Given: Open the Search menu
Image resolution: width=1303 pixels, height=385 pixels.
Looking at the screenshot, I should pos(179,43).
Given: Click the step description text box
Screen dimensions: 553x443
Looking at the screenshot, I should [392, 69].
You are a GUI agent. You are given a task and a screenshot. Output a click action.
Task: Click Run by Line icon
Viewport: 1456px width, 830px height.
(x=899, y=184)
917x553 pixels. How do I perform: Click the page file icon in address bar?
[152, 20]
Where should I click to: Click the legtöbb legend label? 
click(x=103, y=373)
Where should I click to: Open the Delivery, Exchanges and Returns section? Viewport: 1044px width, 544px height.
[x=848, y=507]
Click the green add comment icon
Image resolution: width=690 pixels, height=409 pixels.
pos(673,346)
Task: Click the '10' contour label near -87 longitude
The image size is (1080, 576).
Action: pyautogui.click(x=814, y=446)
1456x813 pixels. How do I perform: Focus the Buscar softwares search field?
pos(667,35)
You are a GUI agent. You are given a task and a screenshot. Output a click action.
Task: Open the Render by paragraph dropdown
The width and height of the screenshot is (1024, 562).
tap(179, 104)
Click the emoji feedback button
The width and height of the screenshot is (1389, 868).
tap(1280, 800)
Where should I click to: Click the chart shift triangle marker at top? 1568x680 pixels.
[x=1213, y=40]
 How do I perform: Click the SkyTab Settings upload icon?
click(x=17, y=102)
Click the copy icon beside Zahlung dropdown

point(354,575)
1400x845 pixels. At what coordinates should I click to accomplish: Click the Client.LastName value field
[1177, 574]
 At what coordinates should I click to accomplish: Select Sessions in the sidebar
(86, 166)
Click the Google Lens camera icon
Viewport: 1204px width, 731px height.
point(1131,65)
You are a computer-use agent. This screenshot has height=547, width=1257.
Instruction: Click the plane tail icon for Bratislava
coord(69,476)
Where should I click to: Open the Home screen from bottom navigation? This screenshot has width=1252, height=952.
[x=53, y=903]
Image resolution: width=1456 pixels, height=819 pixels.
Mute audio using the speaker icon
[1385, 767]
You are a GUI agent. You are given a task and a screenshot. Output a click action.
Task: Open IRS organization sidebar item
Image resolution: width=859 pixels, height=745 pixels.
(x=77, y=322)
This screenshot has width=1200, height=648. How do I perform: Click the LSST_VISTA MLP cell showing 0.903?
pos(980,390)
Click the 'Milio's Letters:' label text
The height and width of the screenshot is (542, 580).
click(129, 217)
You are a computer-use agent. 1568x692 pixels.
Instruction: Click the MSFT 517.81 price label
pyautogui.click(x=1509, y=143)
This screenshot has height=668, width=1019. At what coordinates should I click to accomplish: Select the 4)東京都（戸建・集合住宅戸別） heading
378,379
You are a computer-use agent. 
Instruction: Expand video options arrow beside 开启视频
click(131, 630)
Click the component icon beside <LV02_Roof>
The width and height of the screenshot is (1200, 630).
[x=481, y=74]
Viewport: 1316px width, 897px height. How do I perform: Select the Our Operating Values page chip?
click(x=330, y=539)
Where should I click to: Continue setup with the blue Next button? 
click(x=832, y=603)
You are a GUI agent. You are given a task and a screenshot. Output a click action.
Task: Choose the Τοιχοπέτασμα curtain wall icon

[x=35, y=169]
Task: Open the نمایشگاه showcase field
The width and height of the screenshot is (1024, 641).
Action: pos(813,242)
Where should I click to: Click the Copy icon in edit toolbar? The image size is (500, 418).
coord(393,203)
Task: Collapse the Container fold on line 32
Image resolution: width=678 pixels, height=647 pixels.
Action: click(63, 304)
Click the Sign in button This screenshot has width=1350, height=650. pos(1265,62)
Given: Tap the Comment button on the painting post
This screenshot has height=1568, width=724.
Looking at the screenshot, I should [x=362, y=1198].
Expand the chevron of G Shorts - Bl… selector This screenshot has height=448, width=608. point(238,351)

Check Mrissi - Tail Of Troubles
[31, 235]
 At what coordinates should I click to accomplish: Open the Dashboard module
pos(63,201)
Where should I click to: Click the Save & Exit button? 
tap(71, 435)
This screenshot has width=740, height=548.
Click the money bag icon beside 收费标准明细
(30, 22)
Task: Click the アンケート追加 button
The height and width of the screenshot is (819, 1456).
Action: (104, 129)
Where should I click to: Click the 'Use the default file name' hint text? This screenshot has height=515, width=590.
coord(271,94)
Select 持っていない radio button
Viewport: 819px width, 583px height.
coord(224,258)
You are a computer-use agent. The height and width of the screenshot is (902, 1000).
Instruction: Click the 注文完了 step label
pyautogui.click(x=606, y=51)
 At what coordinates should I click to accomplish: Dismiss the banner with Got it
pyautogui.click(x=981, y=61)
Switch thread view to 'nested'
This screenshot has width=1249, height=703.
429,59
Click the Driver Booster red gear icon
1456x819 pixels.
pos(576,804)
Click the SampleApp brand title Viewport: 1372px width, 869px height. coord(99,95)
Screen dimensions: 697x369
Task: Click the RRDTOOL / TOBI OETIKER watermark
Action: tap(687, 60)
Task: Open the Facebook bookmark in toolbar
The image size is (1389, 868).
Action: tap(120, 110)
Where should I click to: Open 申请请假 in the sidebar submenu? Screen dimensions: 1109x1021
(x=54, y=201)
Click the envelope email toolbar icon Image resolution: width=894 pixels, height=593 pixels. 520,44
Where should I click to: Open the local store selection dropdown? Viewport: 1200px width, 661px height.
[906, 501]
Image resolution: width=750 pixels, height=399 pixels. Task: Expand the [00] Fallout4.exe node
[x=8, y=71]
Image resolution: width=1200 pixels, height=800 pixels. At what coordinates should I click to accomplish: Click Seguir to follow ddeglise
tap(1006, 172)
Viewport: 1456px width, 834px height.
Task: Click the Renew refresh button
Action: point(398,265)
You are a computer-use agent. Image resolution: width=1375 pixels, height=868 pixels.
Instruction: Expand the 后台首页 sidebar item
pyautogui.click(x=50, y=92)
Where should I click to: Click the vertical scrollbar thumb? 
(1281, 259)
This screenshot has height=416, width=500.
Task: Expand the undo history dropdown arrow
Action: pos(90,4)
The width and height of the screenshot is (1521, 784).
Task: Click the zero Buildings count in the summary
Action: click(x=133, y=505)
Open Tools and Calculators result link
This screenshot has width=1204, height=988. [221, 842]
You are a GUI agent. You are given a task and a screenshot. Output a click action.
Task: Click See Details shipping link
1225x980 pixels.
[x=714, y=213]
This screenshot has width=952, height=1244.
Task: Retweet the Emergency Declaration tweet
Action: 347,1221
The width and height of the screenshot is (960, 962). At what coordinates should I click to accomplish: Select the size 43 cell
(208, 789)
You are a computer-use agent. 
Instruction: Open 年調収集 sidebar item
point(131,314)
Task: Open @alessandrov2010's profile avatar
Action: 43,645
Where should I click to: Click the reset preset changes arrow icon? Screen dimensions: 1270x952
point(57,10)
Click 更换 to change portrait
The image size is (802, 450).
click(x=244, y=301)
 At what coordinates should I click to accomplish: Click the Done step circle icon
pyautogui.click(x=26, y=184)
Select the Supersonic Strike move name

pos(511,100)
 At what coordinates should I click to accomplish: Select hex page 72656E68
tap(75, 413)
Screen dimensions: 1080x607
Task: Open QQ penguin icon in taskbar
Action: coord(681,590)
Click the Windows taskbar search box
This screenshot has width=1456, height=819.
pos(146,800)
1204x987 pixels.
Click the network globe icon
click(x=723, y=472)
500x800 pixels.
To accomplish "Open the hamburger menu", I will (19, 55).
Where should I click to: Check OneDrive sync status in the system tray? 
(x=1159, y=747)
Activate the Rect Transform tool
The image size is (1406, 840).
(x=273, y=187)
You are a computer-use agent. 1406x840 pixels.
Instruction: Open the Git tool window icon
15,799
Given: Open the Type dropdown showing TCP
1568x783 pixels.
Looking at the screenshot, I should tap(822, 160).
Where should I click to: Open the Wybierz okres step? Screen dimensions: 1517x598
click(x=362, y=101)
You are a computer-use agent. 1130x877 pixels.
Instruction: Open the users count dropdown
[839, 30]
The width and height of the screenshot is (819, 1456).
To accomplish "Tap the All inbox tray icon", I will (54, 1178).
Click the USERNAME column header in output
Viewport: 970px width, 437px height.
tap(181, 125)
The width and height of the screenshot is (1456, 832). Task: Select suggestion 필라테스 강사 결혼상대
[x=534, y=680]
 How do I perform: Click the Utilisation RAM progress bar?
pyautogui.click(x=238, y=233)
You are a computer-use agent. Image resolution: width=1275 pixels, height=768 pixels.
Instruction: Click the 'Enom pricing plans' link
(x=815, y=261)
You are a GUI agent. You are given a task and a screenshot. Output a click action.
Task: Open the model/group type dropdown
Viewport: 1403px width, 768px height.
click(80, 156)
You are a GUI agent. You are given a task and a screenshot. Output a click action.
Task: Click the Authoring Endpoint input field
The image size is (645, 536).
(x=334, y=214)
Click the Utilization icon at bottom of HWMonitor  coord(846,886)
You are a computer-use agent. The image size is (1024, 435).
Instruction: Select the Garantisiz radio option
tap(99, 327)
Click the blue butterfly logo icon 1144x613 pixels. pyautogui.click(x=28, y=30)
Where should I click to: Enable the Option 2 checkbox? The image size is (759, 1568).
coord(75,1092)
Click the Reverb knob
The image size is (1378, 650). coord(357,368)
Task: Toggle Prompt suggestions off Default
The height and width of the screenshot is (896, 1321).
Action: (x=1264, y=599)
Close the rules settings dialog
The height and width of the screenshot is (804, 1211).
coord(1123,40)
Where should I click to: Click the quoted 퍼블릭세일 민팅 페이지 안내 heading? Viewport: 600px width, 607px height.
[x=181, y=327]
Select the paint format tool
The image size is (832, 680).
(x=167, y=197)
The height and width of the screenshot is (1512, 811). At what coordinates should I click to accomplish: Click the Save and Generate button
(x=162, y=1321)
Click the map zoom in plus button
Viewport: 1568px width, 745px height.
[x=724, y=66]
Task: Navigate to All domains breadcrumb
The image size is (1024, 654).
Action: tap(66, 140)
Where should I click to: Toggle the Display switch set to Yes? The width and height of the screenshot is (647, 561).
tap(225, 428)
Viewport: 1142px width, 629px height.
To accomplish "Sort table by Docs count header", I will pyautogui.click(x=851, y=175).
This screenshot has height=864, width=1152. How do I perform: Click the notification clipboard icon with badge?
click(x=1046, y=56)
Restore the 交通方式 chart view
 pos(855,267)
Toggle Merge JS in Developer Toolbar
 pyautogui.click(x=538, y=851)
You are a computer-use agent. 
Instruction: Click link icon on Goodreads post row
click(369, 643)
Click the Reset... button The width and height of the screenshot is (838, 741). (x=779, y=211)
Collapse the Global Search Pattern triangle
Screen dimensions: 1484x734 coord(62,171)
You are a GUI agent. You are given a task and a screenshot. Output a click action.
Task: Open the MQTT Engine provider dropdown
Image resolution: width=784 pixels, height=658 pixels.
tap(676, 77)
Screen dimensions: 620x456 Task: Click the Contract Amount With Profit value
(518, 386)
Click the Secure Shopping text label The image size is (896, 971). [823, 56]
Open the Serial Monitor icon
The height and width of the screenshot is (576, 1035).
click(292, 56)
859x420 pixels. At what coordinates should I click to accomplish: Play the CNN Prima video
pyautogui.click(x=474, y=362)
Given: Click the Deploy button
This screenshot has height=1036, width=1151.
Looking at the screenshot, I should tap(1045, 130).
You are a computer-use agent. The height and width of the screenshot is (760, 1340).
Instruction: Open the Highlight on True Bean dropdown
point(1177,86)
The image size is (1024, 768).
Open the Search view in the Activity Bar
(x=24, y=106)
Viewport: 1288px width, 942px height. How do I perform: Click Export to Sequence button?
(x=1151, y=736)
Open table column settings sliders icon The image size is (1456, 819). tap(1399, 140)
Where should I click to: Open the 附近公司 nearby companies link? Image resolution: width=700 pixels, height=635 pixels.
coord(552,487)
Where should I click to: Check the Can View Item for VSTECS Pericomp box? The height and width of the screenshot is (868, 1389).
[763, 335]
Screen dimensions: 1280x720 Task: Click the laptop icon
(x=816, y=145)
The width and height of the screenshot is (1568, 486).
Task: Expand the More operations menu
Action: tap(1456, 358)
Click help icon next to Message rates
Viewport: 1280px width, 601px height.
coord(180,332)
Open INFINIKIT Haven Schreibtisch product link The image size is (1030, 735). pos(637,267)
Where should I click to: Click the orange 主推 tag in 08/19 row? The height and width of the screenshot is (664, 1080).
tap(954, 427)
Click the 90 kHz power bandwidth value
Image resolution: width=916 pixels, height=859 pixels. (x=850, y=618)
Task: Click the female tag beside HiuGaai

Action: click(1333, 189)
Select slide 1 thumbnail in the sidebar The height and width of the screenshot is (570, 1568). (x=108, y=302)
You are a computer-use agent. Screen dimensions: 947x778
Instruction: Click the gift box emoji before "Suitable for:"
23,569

--*--

§ 서술형 문제: 위 자료에서 “Sessions in the sidebar” 문구가 들어 있는 줄부터 “coord(69,476)” 문구가 들어 있는 줄까지(두 줄 모두 포함)만 요청 문장까지 빠짐없이 다시 쓰시오. 이때 답에 있는 좌표 값을 모두 1.1배로 조정하고, 0.5는 올려서 정수로 반올림하시오.

§ 문제 정답:
 At what coordinates should I click to accomplish: Select Sessions in the sidebar
(95, 183)
Click the Google Lens camera icon
Viewport: 1204px width, 731px height.
point(1244,72)
You are a computer-use agent. This screenshot has height=547, width=1257.
Instruction: Click the plane tail icon for Bratislava
coord(76,524)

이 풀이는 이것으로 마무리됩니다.